(About this document: This is an R notebook. As such, it is very informal and contains lots of typos and poorly constructed fragment sentences. It’s purpose is to generate converstation among staff. It’s not suitable for publishing in the Daily Camera.)

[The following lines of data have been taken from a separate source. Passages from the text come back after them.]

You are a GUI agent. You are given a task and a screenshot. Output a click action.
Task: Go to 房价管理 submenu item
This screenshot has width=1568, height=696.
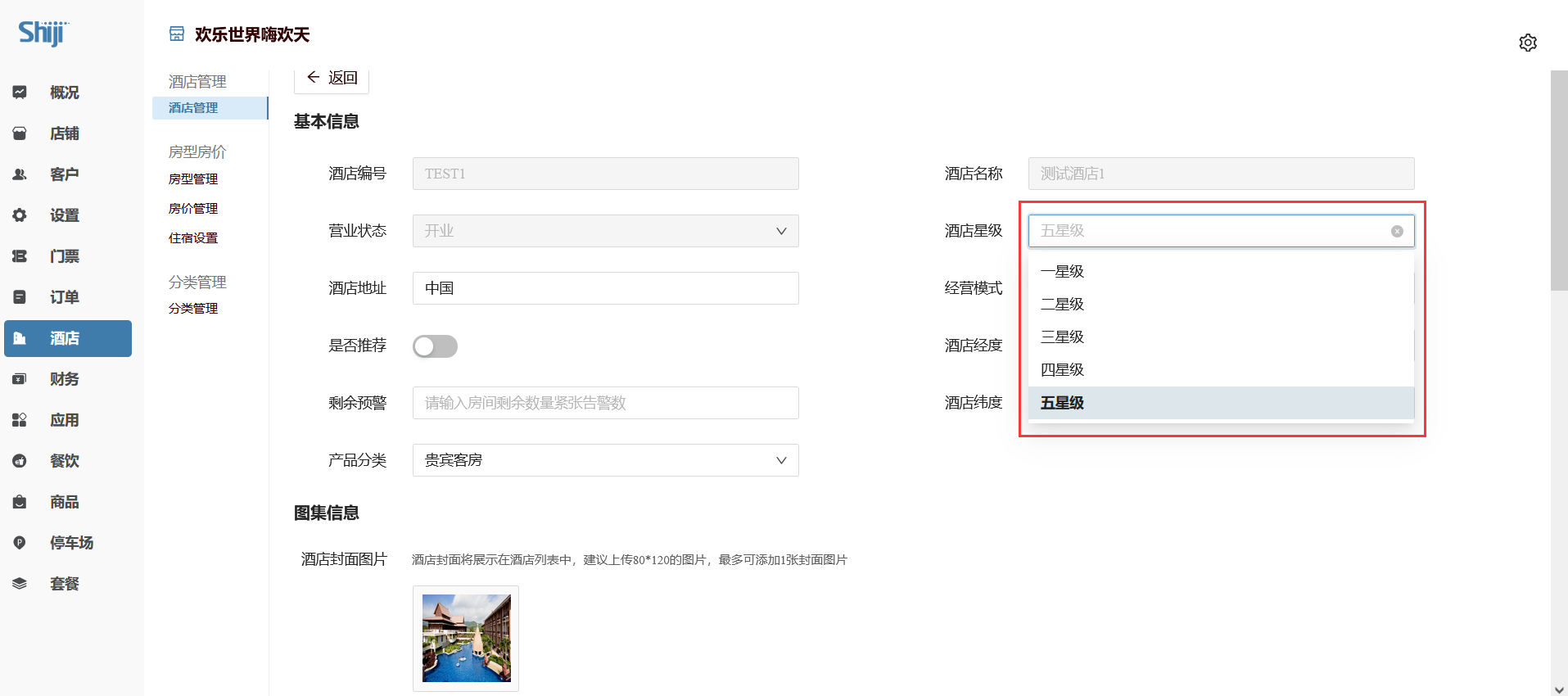tap(193, 209)
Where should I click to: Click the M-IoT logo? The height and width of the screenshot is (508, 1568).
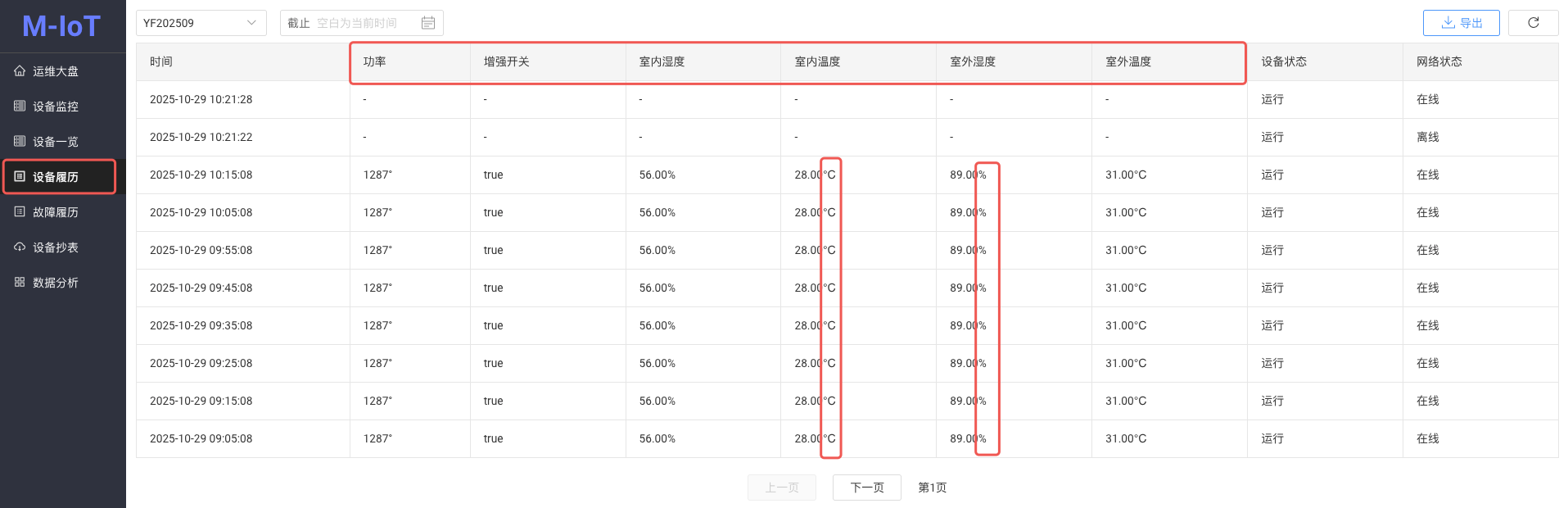coord(61,26)
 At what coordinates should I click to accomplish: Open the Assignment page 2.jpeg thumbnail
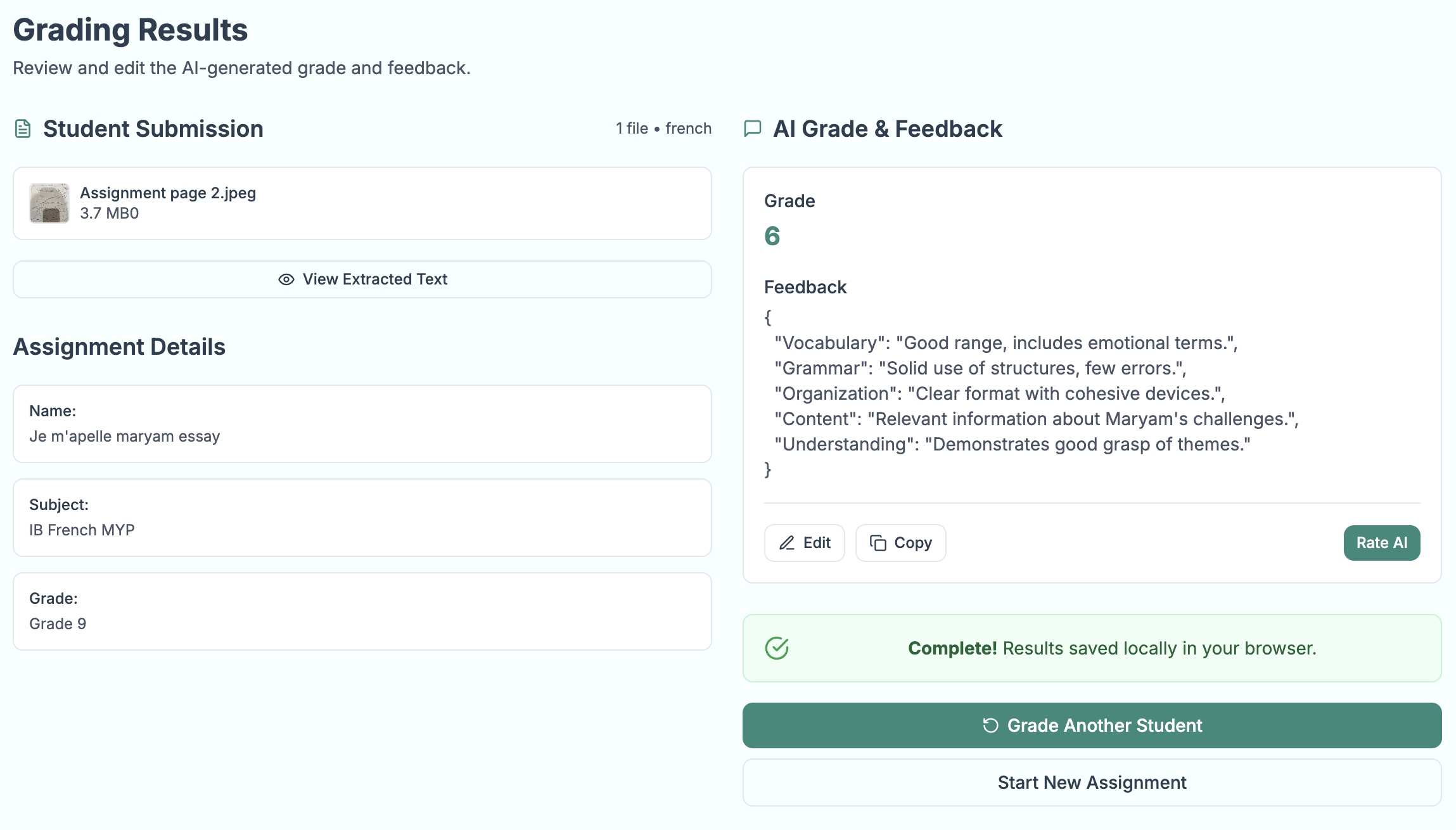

Reading in a file of bird sampling along line transects and looking through it to understand its dimension. This file will be used to compare some different approaches to converting the raw observation data for the decay in detection probability from an observation. In principle, this inflates the value of detection that are far from the observer.
options(stringsAsFactors = FALSE)
library(readxl)
## Warning: package 'readxl' was built under R version 3.6.2
d <- read_excel('S:/OSMP/ECO_SYSTEMS/WILDLIFE/BIRDS/Distance data analysis/qry.GMAPAllSpp.No.FO.wDistance.and.EnivroData.2017thru2019.xlsx')
names(d)
## [1] "Sample_name" "Property" "Year"
## [4] "BirdSpp" "Number" "Date"
## [7] "Distance" "Angle" "DetectionType"
## [10] "Comments" "CloudIndexBegin" "WindIndexBegin"
## [13] "NoiseIndexBegin" "Description"
The first 8 variables are the main ones of interest. Cloud, Wind, and Noise are covariates that could be used to change the detection probability. I’m not sure what DetectionType is.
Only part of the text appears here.